Remarkable new discoveries have been unearthed from an excavation of a Roman legion camp in Tel Megiddo, located in northern Israel and hailing from the days of Roman occupation of the "province of Judea" nearly 2,000 years ago.

The excavation began in 2013, and saw the Jezreel Valley Regional Project join forces with archaeologist Yotam Tepper to dig just south of Tel Megiddo, where they discovered the camp.

Far before the Romans occupied parts of Israel and eventually expelled much of its indigenous Jewish population, Tel Megiddo was an important Canaanite city-state up until the early 10th century BCE. It was later a pivotal center of the Northern Kingdom of Israel in the 9th and 8th centuries BCE.

According to certain interpretations of Jewish tradition, Megiddo is also the site where the war of "Gog and Magog" will begin, in which Israel will defeat the descendant of Edom - identified with Rome - ushering in the final redemption.

At the time of Roman emperor Hadrian's reign (117-138 CE), two imperial legions were stationed in the province of Judea: Legio X Fretensis in Jerusalem and Legio VI Ferrata in the north.

Legio VI Ferrata, or the Sixth Ironclad Legion, was based in the Jezreel Valley near Tel Megiddo and was deployed between the First Jewish Revolt (67-70 CE) and the Bar Kokhba rebellion (132-136 CE), two Jewish rebellions which aimed to return Israel to Jewish sovereignty and end the Roman occupation. The legion remained stationed in Judea through most of the 3rd century CE.

The legion was positioned to control imperial roads and access to the Galil, where much of the Jewish population was centered after the destruction of Jerusalem and the Second Temple during the First Jewish Revolt.

Only camp found in eastern empire

Textual evidence had indicated the legion's camp was somewhere near Megiddo along the road spanning from Caesarea to Beit Shean.

But discoveries in the new project would seem to indicate the exact location of the camp, and various important cultural finds along with it.

Yotam Tepper found coins and roof tiles stamped with the Sixth Ironclad Legion's name in a large field near Tel Megiddo as part of his Ph.D. research at Tel Aviv University. Aerial photography indicated a large rectangular structure, similar to a barracks, was just below the surface with depressions surrounding it.

After work began in the summer of 2013 on the Jezreel Valley Regional Project, the long-lost camp was finally unearthed.

Defensive trenching encompassing the foundations of a massive wall six meters (20 feet) wide were discovered, and inside the wall rooms of the apparent barracks were found. In them were ceramic roof tiles with the legion's mark, coins, fragments of scale armor, and other significant finds. The Via Principalis, or Main Street, of the camp was also identified.

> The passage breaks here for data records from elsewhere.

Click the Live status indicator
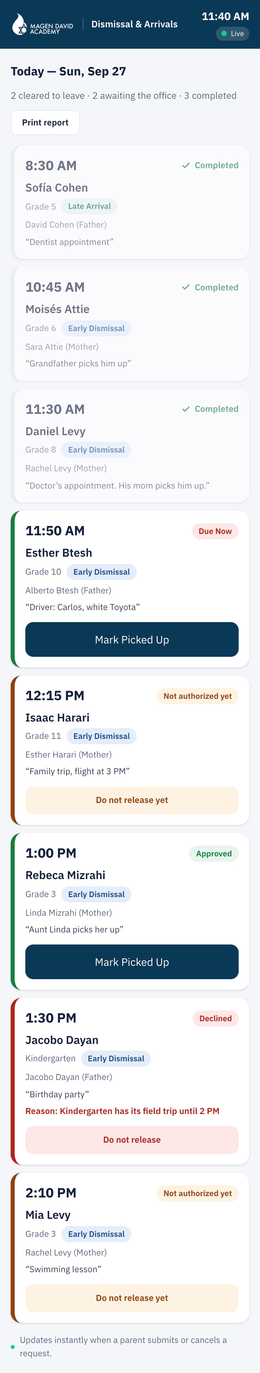This screenshot has height=1373, width=260. tap(232, 34)
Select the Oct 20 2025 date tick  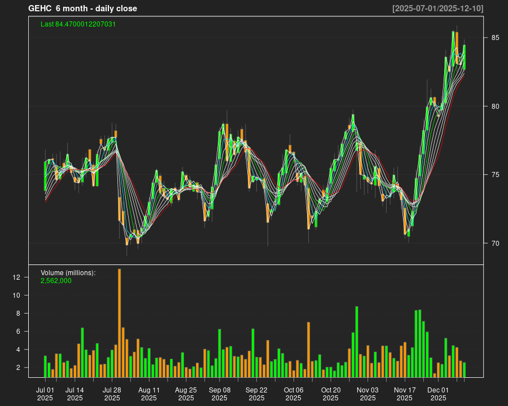331,394
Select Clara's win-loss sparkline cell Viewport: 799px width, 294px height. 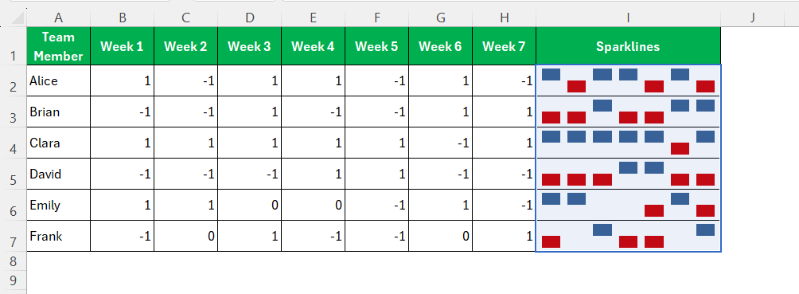click(x=628, y=143)
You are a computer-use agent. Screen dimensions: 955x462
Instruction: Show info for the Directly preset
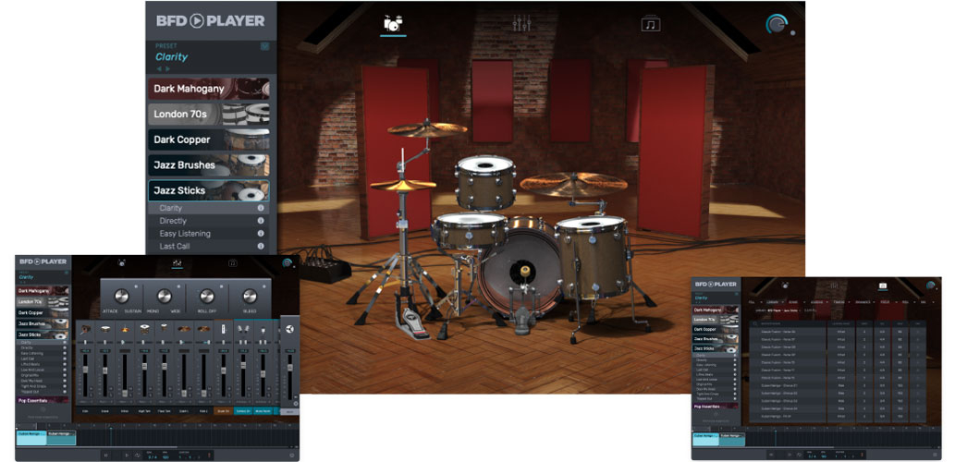click(x=261, y=221)
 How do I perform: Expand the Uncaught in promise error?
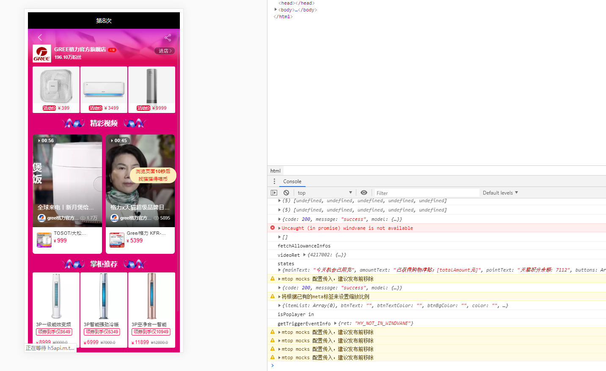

Water pipes and sewer channels, as well as a large building that likely housed the commander of the fortress, were all revealed in the camp, which spans 300 meters by 500 meters (984 feet by 1,640 feet). A full 5,000 Roman soldiers had been residing at the camp.

The find is unique in that it is the only Roman military camp of its kind to be discovered in the eastern half of the Roman Empire.